Being remarkable means — quite literally — being worthy of remark.

So this question begs the question of how you can be so unexpected, so excellent or so above and beyond that people will literally comment on it.

That's not what most people aim for.

Most people play it safe. In fact, most people do NOT want comments – they are afraid of eliciting remarks.

Not all remarks are compliments — being remarkable can hurt.

There is nothing wrong with playing it safe or choosing not to be remarkable. We all do it.

There are places — big important places — in my life where I very much play it safe, on purpose.

But for some ambitions, playing it safe isn't what the heart wants.

For me, admittedly, that's a lot of the time.

One of my early mentors was Keith Ferazzi.

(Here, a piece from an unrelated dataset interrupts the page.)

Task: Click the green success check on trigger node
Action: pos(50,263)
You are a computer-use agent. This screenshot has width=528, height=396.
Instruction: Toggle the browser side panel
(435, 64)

I met him randomly on an airplane before he became a thought leader.

Early in his career he wore a bowtie to every event he went to — especially if he was speaking. He found that it gave people an easy way to remark on him — 'you know, the guy with the bowtie' and easy recognition in the room 'oh, that's the guy who was up on stage!'

He used a bowtie as a shortcut to being worthy of remark.

Not all forms of remarkability are equal — Keith wearing a bowtie was memorable and worthy of comment, but not in the way he actually wanted.

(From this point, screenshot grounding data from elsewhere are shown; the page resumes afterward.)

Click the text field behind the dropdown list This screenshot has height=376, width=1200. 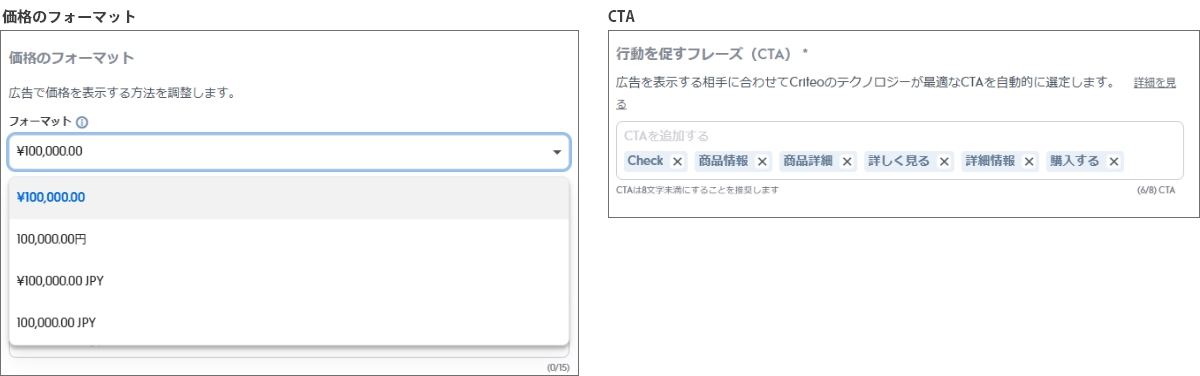pyautogui.click(x=289, y=351)
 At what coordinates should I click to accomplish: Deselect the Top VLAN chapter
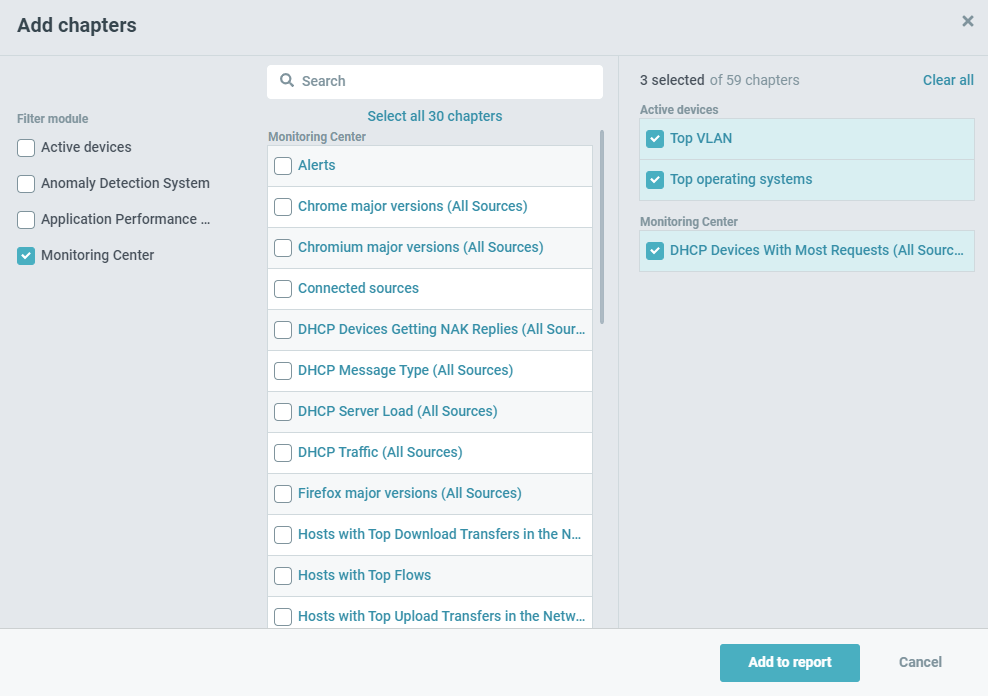coord(655,139)
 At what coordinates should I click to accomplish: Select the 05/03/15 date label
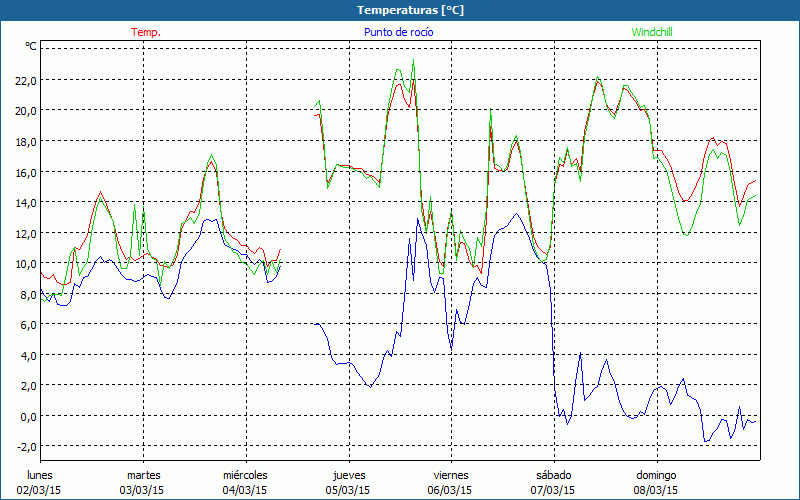click(348, 490)
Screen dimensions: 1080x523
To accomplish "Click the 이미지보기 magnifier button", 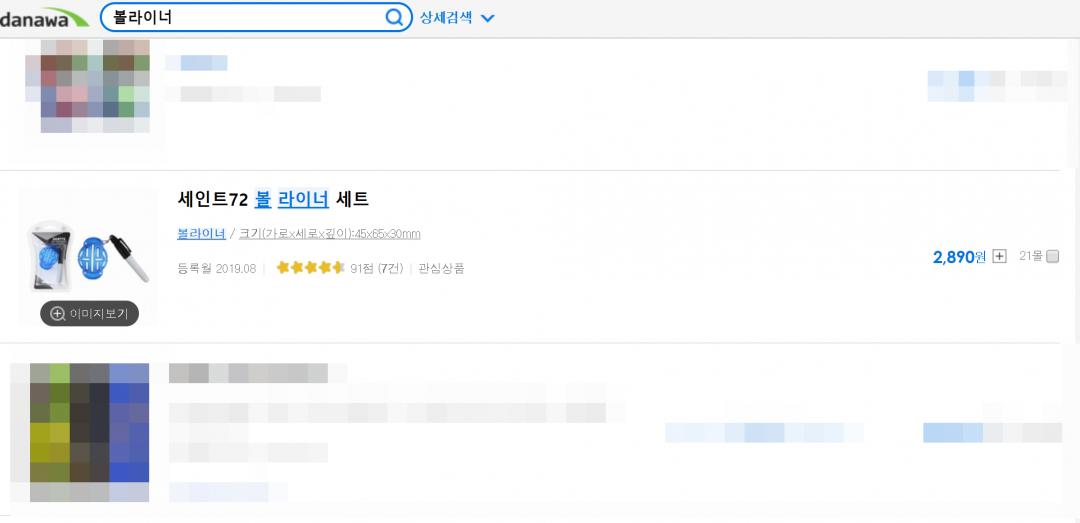I will point(89,313).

I've found myself and lots of people I coach fall into this trap. We find something that "works" and lean into it, even when its shallow and not fully aligned.

It's like a YouTube thumbnail that gets attention but doesn't allow you to make the films you actually want to make...

Or, of course, it could look like a bowtie.

They key question to find the best kind of remarkability: What does a 10x / 100x / 1000x version of this idea look like?

Many moons ago, my old friend Chris was just one of many, many travel bloggers. He had a small, but highly engaged following, until he made one decision that changed everything.

Rather than be a frequent traveller / travel hacker, Chris decided he was going to visit every single country in the world within 5 years.

Now, is this an ambition that I would aspire to? Hell no. It often looked like a day, maybe two, in far flung locations. In the way he did it, the grand adventure was largely in the travel — the actual logistics of planes, trains and automobiles.

But Chris loved it.

By aiming for the 'easy to remark upon' ambition of traveling to every country, Chris was able to expand and grow far beyond his wildest dreams at that point.

I chose this story specifically because it brings up a really strong lesson:

What is remarkable changes over time. And its changing even faster with the speed of the internet & social media.

Today, a traveler who announces this ambition would get a fraction of the traction that Chris was able to achieve.

It's been done. Its not as worthy of remark (in that community).

The fact that being remarkable is an ever-moving target is what makes being remarkable SO INCREDIBLY FUN... and also SO EXHAUSTING.

And that is yet another grand contradiction in life.

And also why I do not even pretend to aim at being remarkable at everything.

When your heart calls for it, I highly encourage you to ask yourself what it would take to make it remarkable.